**WORK ITEM A**
Do these statements agree with the essay below? Answer yes or no for each and quote the deciding words. (i) The scandal erupted in January 2002. (ii) Light of the World was published in 2012. (iii) The essay sets out five areas of concern.
**WORK ITEM B**
In the essay below, who conducted the book-length interview with Pope Benedict XVI published as Light of the World?

**SOURCE PASSAGE**
>>
The Scandal at 10

What we have and haven’t learned

In the decade since the scandal of sexual abuse of children by some Catholic priests and its coverup by some bishops erupted in January 2002, thereby startling and disgusting the nation, it’s often been said that at least this disaster should teach Catholics some painful but needed lessons. So what lessons have we learned in these 10 years? And what have we failed to learn up to now?

By far the most important lesson is the one Pope Benedict XVI identified in Light of the World, his book-length interview with German journalist Peter Seewald published in 2010 (Ignatius Press). “Insofar as it is the truth,” the Pope said, “we must be grateful for every disclosure. The truth, combined with love rightly understood, is the number one value.”

As we shall see, in the years during which the sex abuse scandal has unfolded, the lesson of truth-telling been learned imperfectly at best by some in the Church.

With that as background, here are four areas of concern prompted by the scandal, with lessons learned and lessons apparently not learned regarding each. The areas of concern are: protecting children and protecting the rights of priests; the folly of coverup and the need to adopt a universal presumption in favor of openness applying to all areas of ecclesial life; the role of the media and the gulf between the media and the Church; and the tough, resilient fidelity of many Catholics, together with the need to banish clericalism once and for all. (The focus here is on American Catholicism, since with a few exceptions I wouldn’t presume to draw conclusions about the scandal as it has taken shape in other countries.)
<<
**GIVEN INFORMATION**
>>
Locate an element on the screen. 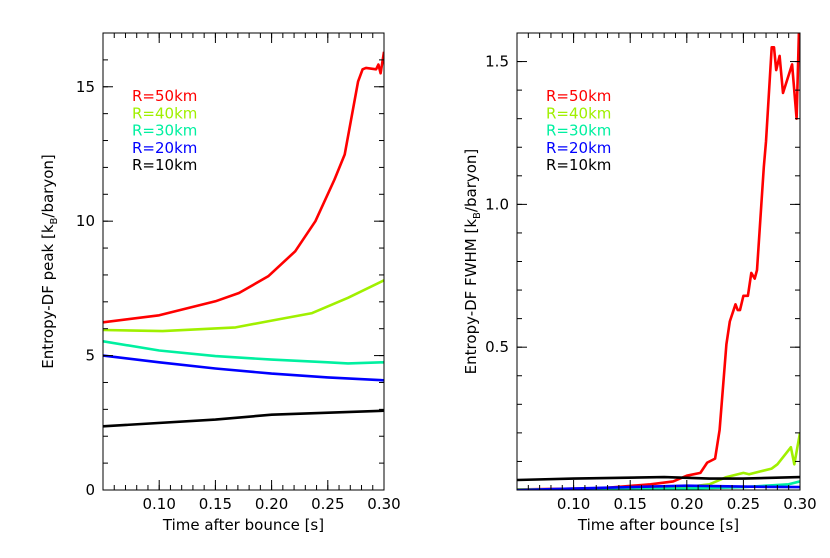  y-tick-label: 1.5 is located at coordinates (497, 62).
<<
>>
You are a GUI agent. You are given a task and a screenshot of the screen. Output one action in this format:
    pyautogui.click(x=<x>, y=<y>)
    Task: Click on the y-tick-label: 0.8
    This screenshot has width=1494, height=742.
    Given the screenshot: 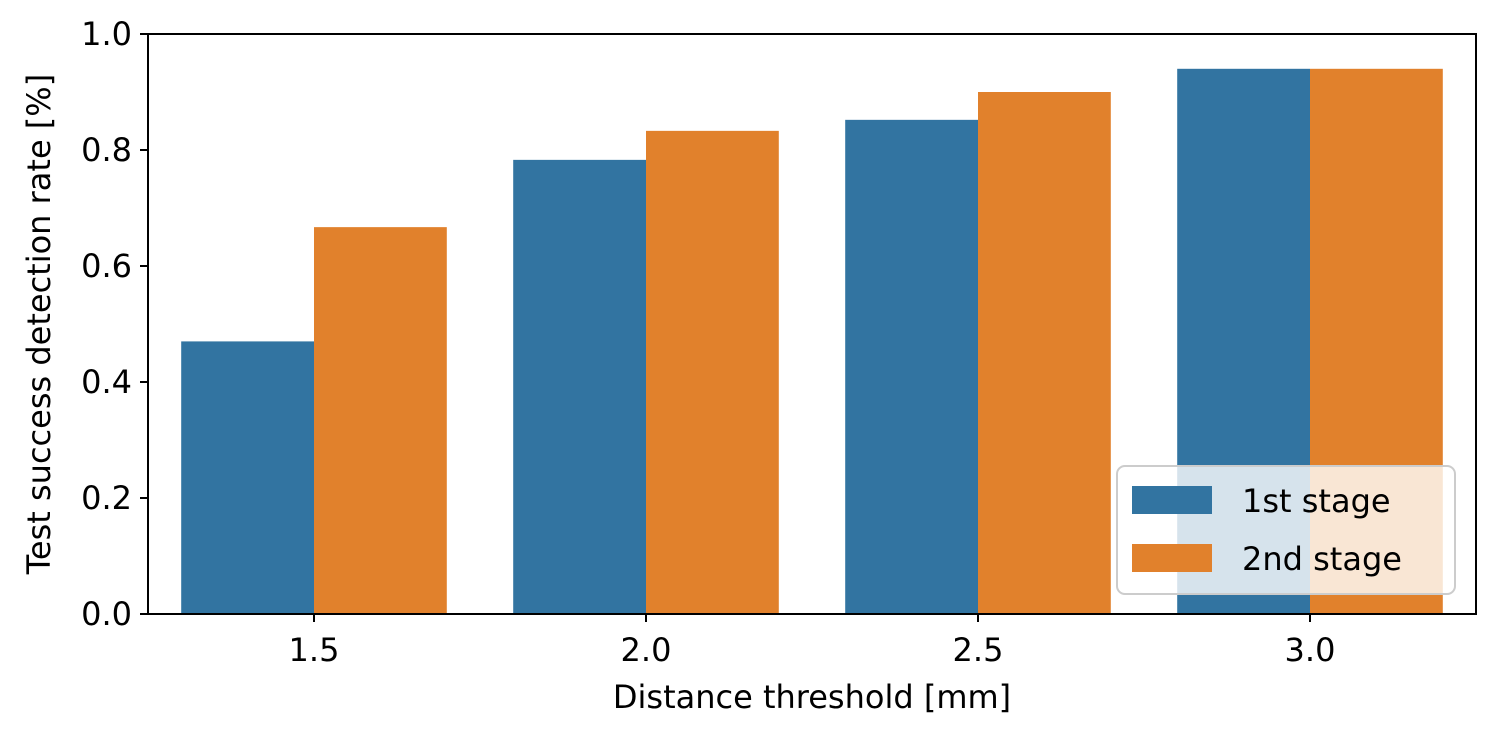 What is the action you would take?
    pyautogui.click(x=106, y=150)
<<
**FINAL ANSWER A**
(i) Yes: "erupted in January 2002"
(ii) No: "published in 2010 (Ignatius Press)"
(iii) No: "here are four areas of concern"

**FINAL ANSWER B**
German journalist Peter Seewald.